C’est à un autre sens du mot découverte qu’il est fait appel dans le travail de Mark Ruwedel : ici joue le contraste entre le nom d’un artiste reconnu qui évoque tout de suite un certain langage visuel et son nouveau travail qui l’emmène dans une nouvelle direction. Baker dit avoir eu la même expérience avec le travail récent d’Eugene Richards. Pendant une de ses visites à Ruwedel à Los Angeles, le commissaire a été surpris de découvrir un travail puissant et drôle qui repositionne les recherches du photographe dans notre présent. Ruwedel, qui a enregistré l’impact de l’activité humaine sur le paysage de l’Amérique de l’ouest pendant des années, avec Dusk et Dog Houses, abandonne ses préoccupations historiques et les références à un passé lointain. Dans 1212 Palms, Ruwedel applique son approche conceptuelle à la photographie de paysage, et joue avec la relation entre l’environnement et la manière dont nous le désignons, montrant la profonde connexion entre la photographie et notre pratique du paysage. 1212 Palms est une série de neuf photographies d’endroits qui ont été nommés en fonction du nombre de palmiers qu’on pouvait y trouver (Una Palma, Thousand Palm Oasis, …). Les neuf noms s’additionnent pour former le total de mille deux cents douze même si le nombre ne correspond pas à la quantité de palmiers visibles dans les photographies.
Baker souligne également le soin accordé par Ruwedel à ses tirages. Le photographe s’en occupe lui-même en utilisant un papier photo extrêmement rare pour un résultat d’une qualité exceptionnelle.

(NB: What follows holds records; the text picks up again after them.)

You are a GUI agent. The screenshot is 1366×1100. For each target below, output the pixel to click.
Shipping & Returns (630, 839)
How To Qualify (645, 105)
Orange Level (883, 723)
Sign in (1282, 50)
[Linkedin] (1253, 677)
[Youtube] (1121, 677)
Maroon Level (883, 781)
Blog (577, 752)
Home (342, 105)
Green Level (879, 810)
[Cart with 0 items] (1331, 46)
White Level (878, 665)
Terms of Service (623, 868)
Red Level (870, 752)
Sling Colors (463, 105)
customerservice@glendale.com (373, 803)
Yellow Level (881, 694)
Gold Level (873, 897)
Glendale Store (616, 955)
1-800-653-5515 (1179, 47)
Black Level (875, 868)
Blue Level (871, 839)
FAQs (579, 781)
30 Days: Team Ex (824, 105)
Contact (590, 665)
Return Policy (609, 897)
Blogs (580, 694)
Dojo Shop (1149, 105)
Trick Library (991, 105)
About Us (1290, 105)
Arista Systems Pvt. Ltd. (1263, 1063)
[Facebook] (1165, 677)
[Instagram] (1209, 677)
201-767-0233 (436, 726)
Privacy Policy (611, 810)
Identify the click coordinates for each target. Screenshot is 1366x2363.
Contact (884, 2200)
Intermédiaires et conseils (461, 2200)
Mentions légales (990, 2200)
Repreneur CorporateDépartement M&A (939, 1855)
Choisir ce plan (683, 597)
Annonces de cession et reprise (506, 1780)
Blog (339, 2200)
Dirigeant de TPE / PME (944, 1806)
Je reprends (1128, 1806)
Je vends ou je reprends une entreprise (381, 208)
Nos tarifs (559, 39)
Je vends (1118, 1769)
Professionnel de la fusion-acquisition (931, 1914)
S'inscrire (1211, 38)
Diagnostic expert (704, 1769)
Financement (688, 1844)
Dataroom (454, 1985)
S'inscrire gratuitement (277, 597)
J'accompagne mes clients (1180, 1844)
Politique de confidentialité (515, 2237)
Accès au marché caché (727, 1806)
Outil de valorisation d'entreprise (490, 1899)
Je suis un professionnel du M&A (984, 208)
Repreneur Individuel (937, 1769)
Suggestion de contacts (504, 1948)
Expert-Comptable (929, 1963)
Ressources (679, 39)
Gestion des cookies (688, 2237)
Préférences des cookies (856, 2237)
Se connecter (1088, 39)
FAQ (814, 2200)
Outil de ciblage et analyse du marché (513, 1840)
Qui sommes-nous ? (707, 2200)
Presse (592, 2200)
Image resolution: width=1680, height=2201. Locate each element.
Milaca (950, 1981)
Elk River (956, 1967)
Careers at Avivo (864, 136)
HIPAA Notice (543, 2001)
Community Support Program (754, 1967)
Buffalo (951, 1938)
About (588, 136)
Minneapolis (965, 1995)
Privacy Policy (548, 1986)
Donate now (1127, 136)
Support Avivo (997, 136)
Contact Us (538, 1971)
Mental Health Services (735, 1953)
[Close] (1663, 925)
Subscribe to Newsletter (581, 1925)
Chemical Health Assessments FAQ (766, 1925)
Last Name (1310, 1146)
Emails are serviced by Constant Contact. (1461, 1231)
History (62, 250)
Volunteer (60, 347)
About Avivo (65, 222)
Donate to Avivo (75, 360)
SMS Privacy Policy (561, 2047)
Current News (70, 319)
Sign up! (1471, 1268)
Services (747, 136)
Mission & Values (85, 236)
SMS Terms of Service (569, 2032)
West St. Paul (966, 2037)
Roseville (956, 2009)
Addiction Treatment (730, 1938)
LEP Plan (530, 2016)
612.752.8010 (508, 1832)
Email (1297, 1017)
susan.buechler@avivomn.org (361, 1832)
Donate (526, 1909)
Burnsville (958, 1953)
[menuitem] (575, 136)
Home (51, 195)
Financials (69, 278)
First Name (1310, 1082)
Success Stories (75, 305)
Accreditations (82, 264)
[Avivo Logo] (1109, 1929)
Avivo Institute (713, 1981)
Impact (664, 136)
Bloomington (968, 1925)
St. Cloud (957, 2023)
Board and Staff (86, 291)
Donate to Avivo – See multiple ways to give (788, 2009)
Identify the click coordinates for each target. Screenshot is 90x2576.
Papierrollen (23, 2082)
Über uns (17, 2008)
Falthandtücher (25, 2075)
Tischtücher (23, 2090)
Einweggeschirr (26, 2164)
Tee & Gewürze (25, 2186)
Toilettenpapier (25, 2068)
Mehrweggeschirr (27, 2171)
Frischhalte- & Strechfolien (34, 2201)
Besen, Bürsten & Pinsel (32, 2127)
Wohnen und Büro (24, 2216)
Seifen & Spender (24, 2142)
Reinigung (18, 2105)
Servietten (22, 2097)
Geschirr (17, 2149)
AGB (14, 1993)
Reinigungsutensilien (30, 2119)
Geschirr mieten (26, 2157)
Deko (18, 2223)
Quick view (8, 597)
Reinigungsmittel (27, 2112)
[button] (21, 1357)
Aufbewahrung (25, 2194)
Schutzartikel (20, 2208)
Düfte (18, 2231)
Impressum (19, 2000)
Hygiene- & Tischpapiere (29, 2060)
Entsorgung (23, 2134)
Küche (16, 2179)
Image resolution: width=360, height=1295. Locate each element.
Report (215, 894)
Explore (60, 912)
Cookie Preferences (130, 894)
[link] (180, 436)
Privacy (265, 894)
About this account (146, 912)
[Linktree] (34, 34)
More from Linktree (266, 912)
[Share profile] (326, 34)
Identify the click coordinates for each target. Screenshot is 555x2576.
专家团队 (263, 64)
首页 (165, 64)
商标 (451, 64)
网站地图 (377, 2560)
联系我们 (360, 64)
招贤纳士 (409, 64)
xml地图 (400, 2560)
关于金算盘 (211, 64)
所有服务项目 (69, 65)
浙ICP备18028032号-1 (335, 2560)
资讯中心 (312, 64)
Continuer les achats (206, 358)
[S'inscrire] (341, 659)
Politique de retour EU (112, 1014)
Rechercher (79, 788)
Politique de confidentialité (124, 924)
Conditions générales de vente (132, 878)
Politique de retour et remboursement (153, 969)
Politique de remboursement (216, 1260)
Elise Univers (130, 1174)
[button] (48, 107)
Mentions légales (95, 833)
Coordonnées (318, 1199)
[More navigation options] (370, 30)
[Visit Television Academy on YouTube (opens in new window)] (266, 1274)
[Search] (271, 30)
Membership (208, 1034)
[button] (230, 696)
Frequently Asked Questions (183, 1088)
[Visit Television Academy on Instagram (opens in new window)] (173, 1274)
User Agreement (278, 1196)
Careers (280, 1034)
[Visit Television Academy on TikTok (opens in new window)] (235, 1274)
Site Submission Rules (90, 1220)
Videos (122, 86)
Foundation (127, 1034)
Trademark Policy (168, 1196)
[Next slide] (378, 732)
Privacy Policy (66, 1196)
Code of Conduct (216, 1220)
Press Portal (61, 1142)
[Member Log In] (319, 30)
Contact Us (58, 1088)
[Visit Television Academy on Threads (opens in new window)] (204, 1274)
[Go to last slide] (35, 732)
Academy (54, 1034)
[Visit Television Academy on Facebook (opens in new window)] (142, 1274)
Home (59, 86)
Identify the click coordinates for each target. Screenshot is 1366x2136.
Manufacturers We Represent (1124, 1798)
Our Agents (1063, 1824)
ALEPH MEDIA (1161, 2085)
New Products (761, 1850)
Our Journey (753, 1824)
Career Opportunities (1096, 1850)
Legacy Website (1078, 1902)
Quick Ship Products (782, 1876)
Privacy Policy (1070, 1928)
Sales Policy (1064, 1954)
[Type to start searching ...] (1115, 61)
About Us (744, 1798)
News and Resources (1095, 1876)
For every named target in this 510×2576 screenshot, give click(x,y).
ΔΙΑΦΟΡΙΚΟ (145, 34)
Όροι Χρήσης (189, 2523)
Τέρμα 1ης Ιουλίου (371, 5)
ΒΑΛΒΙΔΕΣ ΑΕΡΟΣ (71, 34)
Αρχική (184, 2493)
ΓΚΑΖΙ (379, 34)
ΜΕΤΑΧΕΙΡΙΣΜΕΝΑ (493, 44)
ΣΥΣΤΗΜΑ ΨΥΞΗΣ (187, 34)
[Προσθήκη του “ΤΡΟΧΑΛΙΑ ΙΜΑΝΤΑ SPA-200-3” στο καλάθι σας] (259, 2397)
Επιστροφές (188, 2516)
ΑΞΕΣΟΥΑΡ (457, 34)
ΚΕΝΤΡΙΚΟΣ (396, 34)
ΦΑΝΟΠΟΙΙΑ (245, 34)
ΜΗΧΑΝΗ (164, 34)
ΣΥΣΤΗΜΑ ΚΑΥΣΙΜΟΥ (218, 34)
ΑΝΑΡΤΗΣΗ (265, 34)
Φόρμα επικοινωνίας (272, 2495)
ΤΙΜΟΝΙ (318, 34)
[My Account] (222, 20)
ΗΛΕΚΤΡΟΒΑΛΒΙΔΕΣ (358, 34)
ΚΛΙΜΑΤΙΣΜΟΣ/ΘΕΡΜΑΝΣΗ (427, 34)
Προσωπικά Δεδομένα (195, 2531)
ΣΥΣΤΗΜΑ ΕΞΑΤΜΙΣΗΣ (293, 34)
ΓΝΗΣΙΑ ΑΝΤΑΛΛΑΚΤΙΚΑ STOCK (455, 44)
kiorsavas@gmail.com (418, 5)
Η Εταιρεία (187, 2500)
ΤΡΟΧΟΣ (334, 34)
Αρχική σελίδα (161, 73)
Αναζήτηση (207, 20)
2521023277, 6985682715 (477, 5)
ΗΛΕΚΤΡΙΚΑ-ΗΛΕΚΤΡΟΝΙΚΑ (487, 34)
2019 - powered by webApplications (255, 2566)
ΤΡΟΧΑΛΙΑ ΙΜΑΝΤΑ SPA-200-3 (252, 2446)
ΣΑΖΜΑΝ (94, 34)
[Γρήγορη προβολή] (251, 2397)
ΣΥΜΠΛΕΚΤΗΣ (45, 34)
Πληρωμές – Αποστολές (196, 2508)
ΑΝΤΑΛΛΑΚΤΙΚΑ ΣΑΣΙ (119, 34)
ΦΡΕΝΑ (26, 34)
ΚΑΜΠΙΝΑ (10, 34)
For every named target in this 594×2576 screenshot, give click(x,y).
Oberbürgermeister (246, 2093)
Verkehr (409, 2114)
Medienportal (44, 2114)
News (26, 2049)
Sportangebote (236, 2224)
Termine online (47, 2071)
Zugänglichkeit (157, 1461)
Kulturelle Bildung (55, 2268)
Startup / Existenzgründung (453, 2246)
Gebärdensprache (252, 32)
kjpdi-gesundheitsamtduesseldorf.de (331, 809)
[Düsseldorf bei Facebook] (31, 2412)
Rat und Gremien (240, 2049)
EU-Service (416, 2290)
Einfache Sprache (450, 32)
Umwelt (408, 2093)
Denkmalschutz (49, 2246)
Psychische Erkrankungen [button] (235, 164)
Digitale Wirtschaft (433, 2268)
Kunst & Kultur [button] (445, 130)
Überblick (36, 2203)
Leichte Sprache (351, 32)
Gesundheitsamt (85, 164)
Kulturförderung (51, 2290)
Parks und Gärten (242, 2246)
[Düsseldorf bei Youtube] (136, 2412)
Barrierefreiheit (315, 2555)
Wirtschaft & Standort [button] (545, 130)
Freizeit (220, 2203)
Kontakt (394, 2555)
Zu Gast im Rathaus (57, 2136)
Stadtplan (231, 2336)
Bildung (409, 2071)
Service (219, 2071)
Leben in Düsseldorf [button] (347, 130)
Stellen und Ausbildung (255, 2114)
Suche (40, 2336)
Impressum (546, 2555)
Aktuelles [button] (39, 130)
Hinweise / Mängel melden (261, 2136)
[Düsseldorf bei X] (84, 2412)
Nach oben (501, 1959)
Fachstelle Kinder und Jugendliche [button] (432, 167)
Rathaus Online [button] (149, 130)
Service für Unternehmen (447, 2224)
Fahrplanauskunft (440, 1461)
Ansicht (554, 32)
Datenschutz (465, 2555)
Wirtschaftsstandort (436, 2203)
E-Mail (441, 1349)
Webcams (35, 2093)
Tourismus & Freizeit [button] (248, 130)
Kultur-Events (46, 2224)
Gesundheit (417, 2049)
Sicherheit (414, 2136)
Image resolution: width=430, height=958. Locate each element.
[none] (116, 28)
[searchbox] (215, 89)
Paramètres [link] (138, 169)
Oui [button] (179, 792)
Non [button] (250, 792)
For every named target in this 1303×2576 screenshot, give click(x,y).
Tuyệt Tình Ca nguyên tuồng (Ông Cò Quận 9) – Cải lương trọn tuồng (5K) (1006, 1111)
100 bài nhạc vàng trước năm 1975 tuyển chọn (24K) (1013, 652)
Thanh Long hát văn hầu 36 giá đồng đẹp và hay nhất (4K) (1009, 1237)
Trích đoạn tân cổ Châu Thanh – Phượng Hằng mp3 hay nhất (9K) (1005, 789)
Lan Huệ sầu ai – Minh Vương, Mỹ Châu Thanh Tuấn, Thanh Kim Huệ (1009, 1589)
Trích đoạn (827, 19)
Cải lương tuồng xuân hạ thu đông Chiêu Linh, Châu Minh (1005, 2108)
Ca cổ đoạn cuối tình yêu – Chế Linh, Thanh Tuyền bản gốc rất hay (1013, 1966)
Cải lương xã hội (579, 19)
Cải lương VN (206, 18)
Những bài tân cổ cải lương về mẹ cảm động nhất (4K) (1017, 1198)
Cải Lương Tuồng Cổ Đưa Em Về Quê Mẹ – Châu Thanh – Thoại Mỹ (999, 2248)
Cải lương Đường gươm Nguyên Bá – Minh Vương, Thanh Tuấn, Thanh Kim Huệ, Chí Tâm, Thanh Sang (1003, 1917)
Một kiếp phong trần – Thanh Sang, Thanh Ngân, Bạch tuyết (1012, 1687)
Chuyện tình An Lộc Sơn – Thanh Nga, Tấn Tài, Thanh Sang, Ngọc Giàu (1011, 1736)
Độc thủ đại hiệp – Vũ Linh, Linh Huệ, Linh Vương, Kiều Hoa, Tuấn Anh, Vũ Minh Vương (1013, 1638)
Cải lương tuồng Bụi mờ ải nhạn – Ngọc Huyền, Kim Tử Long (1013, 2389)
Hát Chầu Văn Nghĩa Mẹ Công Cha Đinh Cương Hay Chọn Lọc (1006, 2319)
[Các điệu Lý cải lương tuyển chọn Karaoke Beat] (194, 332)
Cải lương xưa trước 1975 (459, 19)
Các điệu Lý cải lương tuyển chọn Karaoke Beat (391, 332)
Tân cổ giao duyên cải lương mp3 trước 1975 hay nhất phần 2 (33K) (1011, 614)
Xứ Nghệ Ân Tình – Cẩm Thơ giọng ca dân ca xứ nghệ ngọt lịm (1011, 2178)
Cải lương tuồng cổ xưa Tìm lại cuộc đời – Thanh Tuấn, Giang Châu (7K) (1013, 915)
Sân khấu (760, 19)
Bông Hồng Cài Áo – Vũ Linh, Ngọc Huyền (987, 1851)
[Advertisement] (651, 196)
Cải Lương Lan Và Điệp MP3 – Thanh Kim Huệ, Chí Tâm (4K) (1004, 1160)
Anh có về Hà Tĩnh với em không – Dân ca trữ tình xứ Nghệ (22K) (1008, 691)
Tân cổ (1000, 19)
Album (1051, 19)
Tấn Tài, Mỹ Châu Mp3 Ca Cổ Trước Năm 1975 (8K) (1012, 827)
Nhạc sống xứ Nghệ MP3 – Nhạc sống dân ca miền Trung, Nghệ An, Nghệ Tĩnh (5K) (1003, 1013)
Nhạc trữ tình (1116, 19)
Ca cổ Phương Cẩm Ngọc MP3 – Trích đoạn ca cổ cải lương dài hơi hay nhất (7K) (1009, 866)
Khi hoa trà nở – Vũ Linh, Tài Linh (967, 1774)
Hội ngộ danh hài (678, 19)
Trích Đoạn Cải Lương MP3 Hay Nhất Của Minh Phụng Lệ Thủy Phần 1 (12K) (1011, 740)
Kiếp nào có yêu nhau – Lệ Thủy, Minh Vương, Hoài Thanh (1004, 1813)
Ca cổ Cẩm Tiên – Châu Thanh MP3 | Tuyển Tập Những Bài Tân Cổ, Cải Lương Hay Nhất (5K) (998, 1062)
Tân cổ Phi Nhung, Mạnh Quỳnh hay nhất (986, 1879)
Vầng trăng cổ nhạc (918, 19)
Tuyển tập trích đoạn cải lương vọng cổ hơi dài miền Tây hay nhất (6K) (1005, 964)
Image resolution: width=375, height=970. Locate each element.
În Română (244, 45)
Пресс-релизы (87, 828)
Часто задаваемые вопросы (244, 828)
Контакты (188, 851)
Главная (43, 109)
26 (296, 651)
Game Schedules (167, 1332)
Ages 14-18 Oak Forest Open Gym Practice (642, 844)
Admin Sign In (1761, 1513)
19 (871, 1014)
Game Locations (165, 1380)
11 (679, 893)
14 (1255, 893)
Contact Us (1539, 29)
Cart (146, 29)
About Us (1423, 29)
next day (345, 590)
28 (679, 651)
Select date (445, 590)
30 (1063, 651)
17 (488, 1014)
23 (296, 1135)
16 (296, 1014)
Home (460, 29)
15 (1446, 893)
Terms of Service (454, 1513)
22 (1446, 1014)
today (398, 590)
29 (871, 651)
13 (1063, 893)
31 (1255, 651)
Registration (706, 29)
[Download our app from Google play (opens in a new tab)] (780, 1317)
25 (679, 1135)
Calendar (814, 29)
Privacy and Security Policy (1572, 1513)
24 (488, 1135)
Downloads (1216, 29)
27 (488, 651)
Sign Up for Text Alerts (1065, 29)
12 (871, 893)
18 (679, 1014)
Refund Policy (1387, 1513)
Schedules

Le dernier nominé est Minoru Hirata, né à Tokyo en 1930, et âgé de 81 ans, connu surtout pour ses photographies des performances de l’avant-garde japonaise, dont Shinohara, Neo Dada, Yoko Ono, Hi Red Center, Nam June Paik et Zero Jingen. Baker trouve que son travail très sophistiqué est loin de se réduire à un simple enregistrement ou un reportage. Il voit dans la production d’Hirata des éléments qu’elle partage avec l’œuvre de grands photographes japonais d’après-guerre, comme Sherman Moriyama. Fasciné par son travail, le commissaire s’y est intéressé plus avant et a compris pourquoi il était si puissant visuellement. Ses recherches lui ont fait découvrir un aspect totalement différent de son activité qui date de la fin des années 60 – début des années 70, pendant l’occupation américaine d’Okinawa. À l’époque, Hirata est tout de suite attiré par la beauté des paysages naturels d’Okinawa, mais son principal centre d’intérêt est la situation géopolitique complexe de l’île. Pour Baker, la grandeur d’Hirata, qui fait de lui un artiste à part entière, est son sens du placement, et la manière dont il nous montre ce que peut faire une photographie pour révéler et enregistrer un espace. Les deux aspects du travail de Hirata seront montrés face à face, dans un subtil jeu de résonances.